## Работа с информацией:
A – Как во фрагменте документа оценен опыт приучения евреев к земледелию?
B – Переведите на английский язык предложение из фрагмента документа: «Люди эти, конечно, предпочитали бы иметь для своей защиты твердый закон, а не личную милость, которая может быть изменчивою».
C – Согласуются ли с фрагментом документа следующие утверждения? На каждое ответьте «да» или «нет» и приведите решающие слова текста дословно.
(i) Опыт приучения евреев к земледелию шел рядом с рекрутством.
(ii) Люди, о которых идет речь, предпочли бы личную милость твердому закону.
(iii) Евреи верят, что внук императора Николая не позволит отнять у детей и внуков николаевских солдат право жить там, где они родились.

Люди эти, конечно, предпочитали бы иметь для своей защиты твердый закон, а не личную милость, которая может быть изменчивою.

Думается, что покойный император Николай I, большой любитель войска и охотник ценить заслуги солдат, вероятно, был бы недоволен тем тревожным положением, в котором находятся ныне дети честно ему служивших солдат из евреев.

Евреи верят, что венценосный внук императора Николая не дозволит отнять у детей, и внучат николаевских солдат право жить там, где их родили и воспитали отцы их.

Четвертый способ уничтожения «изолированности» шел рядом с двумя сейчас только названными, т. е. с рекрутством и сопровождавшим оное крещением малолетних. Это был опыт приучения евреев к земледелию — опыт, прекрасный по замыслу, но, к сожалению, совершенно неудачный по исполнению.

## Извлечённые данные:
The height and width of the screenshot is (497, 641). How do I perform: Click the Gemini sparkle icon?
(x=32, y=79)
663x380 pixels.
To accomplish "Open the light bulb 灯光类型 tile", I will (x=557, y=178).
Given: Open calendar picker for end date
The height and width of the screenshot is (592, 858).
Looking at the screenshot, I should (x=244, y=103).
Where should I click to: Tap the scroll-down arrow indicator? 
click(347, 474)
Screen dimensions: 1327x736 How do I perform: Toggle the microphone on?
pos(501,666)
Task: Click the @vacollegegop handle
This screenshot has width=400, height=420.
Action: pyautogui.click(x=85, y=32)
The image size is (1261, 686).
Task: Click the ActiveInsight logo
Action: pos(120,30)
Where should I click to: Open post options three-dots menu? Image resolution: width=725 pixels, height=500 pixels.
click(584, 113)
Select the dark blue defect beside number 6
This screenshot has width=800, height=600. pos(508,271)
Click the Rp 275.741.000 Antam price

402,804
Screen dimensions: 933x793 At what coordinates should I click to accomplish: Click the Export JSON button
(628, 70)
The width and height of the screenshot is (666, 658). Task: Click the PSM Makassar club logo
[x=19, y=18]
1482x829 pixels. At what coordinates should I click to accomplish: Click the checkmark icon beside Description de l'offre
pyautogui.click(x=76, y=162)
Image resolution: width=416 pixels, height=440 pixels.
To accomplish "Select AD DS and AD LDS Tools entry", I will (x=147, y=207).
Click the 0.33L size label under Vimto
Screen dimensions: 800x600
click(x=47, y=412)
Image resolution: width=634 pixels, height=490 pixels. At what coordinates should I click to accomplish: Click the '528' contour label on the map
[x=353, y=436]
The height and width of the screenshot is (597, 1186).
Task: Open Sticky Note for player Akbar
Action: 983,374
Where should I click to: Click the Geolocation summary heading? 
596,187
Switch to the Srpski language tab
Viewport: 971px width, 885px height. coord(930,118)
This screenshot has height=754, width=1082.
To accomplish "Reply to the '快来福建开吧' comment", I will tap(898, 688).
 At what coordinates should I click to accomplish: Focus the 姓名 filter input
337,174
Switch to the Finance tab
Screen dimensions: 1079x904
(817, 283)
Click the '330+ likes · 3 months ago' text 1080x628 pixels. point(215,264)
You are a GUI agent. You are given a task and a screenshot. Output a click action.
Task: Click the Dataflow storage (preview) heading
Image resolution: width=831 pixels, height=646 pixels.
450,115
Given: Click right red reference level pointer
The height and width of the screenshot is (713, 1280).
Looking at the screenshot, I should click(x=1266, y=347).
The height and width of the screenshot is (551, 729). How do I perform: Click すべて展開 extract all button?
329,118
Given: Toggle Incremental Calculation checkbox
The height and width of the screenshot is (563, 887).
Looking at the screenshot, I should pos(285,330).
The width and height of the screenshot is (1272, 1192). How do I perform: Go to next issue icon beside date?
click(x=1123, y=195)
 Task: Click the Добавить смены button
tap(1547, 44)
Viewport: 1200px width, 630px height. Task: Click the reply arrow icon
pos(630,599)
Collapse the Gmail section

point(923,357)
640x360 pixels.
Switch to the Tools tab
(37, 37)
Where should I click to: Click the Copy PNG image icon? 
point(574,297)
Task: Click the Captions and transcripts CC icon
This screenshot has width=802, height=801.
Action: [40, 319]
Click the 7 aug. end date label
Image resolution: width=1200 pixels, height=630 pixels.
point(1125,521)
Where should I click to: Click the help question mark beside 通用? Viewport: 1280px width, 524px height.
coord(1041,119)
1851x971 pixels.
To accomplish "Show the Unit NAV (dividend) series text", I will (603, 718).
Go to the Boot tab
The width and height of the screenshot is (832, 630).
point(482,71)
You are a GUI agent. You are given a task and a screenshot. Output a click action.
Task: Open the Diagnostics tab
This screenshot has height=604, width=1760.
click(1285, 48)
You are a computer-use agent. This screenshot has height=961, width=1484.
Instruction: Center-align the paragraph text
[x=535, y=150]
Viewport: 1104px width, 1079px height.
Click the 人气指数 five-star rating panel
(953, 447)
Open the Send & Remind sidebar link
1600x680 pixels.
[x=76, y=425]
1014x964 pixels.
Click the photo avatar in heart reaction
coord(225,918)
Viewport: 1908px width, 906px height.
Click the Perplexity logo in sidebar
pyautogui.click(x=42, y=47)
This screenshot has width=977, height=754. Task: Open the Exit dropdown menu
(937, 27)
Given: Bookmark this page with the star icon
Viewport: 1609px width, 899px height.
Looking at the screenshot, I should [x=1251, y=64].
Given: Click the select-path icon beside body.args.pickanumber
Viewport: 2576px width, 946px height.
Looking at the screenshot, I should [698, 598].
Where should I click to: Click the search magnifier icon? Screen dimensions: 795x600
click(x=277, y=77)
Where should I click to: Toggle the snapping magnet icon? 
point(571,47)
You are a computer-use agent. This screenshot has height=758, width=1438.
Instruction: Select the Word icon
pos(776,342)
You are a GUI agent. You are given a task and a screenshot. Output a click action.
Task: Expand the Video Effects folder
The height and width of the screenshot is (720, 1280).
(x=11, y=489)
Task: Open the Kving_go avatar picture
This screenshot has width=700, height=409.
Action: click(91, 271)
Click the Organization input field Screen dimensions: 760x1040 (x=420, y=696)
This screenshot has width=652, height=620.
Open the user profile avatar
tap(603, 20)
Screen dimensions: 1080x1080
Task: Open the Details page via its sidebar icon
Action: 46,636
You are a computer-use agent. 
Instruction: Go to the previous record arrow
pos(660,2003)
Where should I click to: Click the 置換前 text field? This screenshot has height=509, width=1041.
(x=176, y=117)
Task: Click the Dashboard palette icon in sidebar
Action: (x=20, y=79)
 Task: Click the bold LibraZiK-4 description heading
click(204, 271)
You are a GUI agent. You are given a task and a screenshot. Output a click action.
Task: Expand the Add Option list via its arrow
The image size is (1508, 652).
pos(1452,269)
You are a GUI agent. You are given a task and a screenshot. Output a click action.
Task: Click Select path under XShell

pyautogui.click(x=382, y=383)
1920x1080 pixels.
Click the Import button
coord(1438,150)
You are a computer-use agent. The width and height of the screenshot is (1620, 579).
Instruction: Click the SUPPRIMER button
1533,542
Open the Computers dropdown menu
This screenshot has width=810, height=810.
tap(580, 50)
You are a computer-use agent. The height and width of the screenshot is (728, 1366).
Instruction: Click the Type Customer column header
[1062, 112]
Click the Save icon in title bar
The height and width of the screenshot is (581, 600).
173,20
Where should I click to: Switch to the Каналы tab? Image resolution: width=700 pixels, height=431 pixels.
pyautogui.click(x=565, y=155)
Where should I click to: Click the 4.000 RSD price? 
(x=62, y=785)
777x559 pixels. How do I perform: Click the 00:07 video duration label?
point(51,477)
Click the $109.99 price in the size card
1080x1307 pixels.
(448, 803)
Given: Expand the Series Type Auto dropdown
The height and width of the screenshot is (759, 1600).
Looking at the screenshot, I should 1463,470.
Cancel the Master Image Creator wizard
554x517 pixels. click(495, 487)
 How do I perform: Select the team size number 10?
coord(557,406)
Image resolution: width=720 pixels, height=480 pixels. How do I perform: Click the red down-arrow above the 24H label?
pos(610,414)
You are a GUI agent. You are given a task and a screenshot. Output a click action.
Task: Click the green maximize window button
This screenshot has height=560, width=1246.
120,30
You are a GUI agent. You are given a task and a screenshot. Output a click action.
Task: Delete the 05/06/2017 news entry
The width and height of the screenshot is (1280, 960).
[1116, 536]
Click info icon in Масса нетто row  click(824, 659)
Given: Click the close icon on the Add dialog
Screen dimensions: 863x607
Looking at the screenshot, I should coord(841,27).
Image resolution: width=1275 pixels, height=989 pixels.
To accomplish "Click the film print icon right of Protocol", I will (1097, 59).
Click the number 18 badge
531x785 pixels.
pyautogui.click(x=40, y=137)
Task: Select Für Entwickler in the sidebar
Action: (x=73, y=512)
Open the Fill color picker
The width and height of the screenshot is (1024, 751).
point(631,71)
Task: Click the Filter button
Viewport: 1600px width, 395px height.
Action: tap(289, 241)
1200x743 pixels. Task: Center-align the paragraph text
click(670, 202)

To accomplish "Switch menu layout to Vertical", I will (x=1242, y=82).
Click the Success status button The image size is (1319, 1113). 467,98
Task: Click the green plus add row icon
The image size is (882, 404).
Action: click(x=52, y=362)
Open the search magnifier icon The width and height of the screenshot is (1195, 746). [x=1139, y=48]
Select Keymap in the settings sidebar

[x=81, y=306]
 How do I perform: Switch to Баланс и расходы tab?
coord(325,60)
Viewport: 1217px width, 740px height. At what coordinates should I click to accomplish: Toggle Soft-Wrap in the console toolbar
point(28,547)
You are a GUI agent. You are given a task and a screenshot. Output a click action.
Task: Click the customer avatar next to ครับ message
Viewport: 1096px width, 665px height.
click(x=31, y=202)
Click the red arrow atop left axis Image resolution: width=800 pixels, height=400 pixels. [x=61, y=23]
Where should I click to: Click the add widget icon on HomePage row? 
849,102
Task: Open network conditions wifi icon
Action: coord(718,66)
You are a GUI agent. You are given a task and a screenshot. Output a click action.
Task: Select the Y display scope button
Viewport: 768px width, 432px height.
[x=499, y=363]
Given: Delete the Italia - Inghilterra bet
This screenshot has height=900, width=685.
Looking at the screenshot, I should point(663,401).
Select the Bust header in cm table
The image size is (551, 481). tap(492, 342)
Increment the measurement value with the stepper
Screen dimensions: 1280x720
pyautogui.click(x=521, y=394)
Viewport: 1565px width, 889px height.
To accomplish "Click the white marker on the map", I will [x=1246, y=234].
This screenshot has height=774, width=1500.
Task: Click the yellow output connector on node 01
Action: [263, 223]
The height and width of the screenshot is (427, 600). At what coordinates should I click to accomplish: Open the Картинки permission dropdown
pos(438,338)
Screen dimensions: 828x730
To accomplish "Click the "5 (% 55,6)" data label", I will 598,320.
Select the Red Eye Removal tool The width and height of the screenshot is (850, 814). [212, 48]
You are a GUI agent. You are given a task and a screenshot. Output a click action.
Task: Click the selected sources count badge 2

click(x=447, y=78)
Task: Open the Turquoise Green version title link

## Результаты выполнения:
A – Как прекрасный по замыслу, но совершенно неудачный по исполнению.

B – These people would, of course, prefer to have a firm law for their protection rather than personal favor, which may prove changeable.

C –
(i) Да: «шел рядом с двумя сейчас только названными, т. е. с рекрутством и сопровождавшим оное крещением малолетних».
(ii) Нет: «предпочитали бы иметь для своей защиты твердый закон, а не личную милость».
(iii) Да: «Евреи верят, что венценосный внук императора Николая не дозволит отнять у детей, и внучат николаевских солдат право жить там, где их родили и воспитали отцы их».